• Extrahierter Text:

+===+

Das rumänische Kino hält sich angesichts dieser desaströsen Mediensituation und einem hartnäckig geführten, aber von vielen Rückschlägen geprägten zivilgesellschaftlichen Engagement gegen hartnäckige Korruption im Land schon seit vielen Jahren erstaunlich wacker. Cristian Mungiu, Cristi Puiu, Corneliu Porumboiu, dieses Kino ist vorwiegend männlich, intellektuell ambitioniert, und schillert zwischen Genie-Arroganz und konzeptuellem Witz. Radu Jude – zuletzt auch DAAD-Stipendiat in Berlin – hat sich in diesem Zusammenhang in den letzten Jahren als Guerilla-Künstler hervorgetan. Nach einigen durchaus konventionellen, ja sogar potentiell staatstragenden Kunstfilmen wie „Aferim!“ (der im Wettbewerb der Berlinale lief) und „Vernarbte Herzen“ (nach einem Buch von Max Blecher) überraschte er 2018 mit dem geschichtspolitischen Experiment „Mir ist es egal, wenn wir als Barbaren in die Geschichte eingehen“ – der Versuch eines großen, öffentlichen Reenactments, das die rumänische Verantwortung für ein Massaker in Odessa 1941 in den Blick nehmen soll, wird zu einer sarkastischen Gegenwartsdiagnose.

+===+

• Gelesenes anwenden:
a) Beantworte anhand des Textes über das rumänische Kino die folgenden Fragen:
(i) In welchem Wettbewerb lief „Aferim!“?
(ii) Auf wessen Buch geht „Vernarbte Herzen“ zurück?
(iii) Für welches Massaker soll das Reenactment die rumänische Verantwortung in den Blick nehmen?
b) Führe den Text über das rumänische Kino nach seinem letzten Satz mit einigen Sätzen weiter.

• Verfügbare Daten:
+===+

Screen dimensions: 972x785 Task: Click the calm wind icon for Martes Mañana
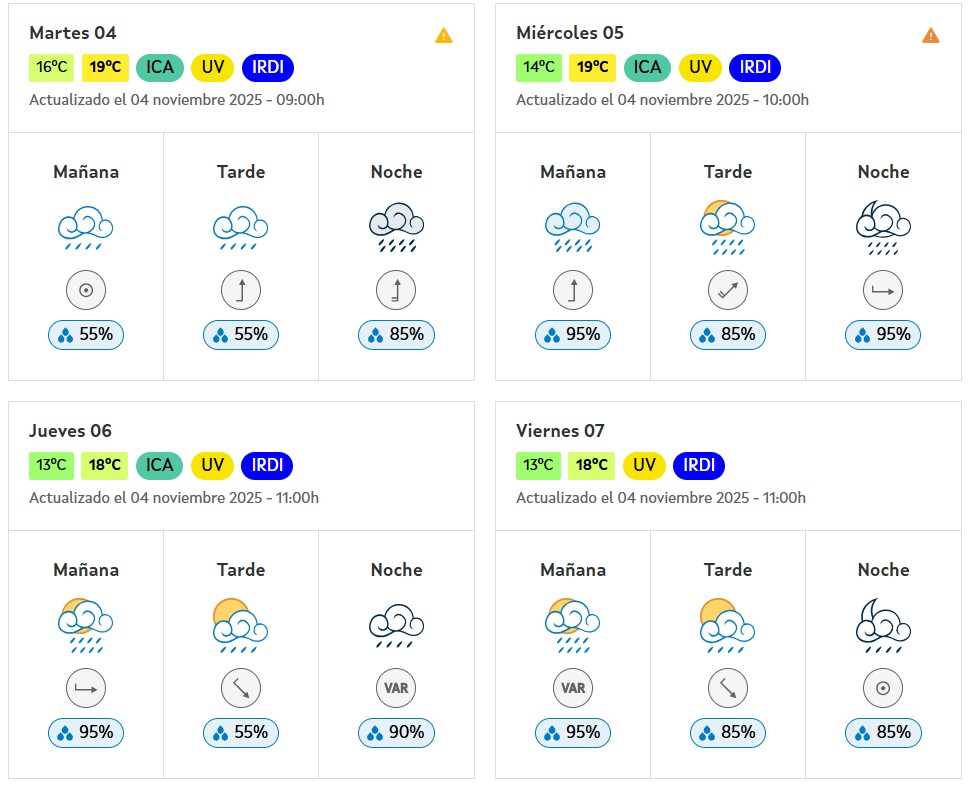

+===+

• Lösungen:
a)
(i) Im Wettbewerb der Berlinale.
(ii) Auf ein Buch von Max Blecher.
(iii) Für ein Massaker in Odessa 1941.

b)
Eine radikale, scharfe Intelligenz

2021 ließ er „Bad Luck Banging or Loony Porn“ folgen, einen der besten Filme, die es bisher über Covid gibt, und auch dieser wieder durchwoben von geschichtspolitischen Diskursen und eigenwilligen Formenspielen – wieder nahm er am Berlinale-Wettbewerb teil, und erhielt sogar den Goldenen Bären. Seither scheint Jude mit seiner Arbeit immer noch weiter zu beschleunigen, angetrieben von einer radikalen, scharfen Intelligenz, und von einem anarchischen Spaß an den Möglichkeiten des digitalen Kinos.

In „Erwarte nicht zu viel vom Ende der Welt“ gibt es einmal eine Video-Konferenz, in der Nina Hoss als Vertreterin des österreichischen Mutterkonzerns zugeschaltet wird. Eine räudigere Variante des Home Office-Kapitalismus wird man nicht so schnell zu sehen bekommen. Der garstige Graben zwischen dem Virtuellen und der harten Wirklichkeit wird dann aber auch überbrückt: Milena Goethe, so heißt die Executive Lady im Film, kommt persönlich nach Bukarest – und wer muss sie herumkutschieren? Angela, die Mitarbeiterin, die niemals schläft.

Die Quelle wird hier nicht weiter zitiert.